OIDC with Microsoft Entra ID

DSinclair

Hi, I'm trying to get OIDC working with Microsoft Entra ID (aka AzureAD.)
The problem I'm having is with the certwarden:superadmin scope. I seem unable to add it to the application registration in such a way that Cert Warden gets it during login. From what I can tell, it's looking for the scope in the Microsoft Graph API, and obviously that doesn't work.
This is the error:

oidc callback failed (invalid_client: AADSTS650053: The application 'Abertay Cert Warden OIDC' asked for scope 'certwarden:superadmin' that doesn't exist on the resource '00000003-0000-0000-c000-000000000000'. Contact the app vendor.
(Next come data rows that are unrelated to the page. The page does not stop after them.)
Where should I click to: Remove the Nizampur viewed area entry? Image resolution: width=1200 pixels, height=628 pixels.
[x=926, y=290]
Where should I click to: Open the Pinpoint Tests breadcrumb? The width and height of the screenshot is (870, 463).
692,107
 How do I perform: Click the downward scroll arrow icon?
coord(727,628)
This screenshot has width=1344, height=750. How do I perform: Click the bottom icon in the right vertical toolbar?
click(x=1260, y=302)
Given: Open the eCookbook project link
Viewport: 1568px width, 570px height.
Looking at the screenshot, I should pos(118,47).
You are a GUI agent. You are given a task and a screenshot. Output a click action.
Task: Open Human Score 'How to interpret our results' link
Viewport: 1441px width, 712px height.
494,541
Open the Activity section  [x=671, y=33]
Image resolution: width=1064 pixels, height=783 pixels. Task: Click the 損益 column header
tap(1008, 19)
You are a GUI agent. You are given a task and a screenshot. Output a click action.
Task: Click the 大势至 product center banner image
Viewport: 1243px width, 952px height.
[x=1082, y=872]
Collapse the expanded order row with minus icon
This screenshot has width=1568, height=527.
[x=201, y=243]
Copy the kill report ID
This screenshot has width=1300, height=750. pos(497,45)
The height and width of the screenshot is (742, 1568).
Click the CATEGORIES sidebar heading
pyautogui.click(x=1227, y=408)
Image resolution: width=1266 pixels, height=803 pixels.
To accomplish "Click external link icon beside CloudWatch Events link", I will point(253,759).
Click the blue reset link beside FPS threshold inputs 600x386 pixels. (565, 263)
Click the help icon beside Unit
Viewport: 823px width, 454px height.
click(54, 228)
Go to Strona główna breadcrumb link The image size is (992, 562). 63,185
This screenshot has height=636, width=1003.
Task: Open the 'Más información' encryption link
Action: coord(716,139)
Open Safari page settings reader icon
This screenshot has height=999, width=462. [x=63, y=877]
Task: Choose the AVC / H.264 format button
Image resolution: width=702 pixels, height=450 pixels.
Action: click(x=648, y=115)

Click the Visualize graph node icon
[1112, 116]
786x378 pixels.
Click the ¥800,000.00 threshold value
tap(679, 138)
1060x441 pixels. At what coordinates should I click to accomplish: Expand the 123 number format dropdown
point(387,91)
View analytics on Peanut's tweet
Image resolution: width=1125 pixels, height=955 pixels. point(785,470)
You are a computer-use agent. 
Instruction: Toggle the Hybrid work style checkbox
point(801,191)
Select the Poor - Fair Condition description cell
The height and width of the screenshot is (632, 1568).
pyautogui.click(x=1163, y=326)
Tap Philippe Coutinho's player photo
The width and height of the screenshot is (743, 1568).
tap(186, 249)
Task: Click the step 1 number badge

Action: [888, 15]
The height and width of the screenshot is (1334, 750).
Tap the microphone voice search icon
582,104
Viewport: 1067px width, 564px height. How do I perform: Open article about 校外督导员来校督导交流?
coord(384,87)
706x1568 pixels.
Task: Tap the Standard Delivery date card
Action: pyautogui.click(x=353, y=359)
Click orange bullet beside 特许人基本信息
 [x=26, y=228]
Has anyone had any luck with this?

gregtwallace

Yes: https://github.com/gregtwallace/certwarden-backend/issues/12

I need to make some changes to OIDC in general, I think, so I've held off on making any changes to it until I can re-evaluate how it works, so as to hopefully only have to change it once.

DSinclair

gregtwallace

Ah, thank you for the link. I thought I had looked through the issues on github, but must have missed this one.

I think I'm going to leave OIDC then until you've made your changes.

Thanks again -- and thanks for creating Cert Warden. I think it's an awesome piece of software.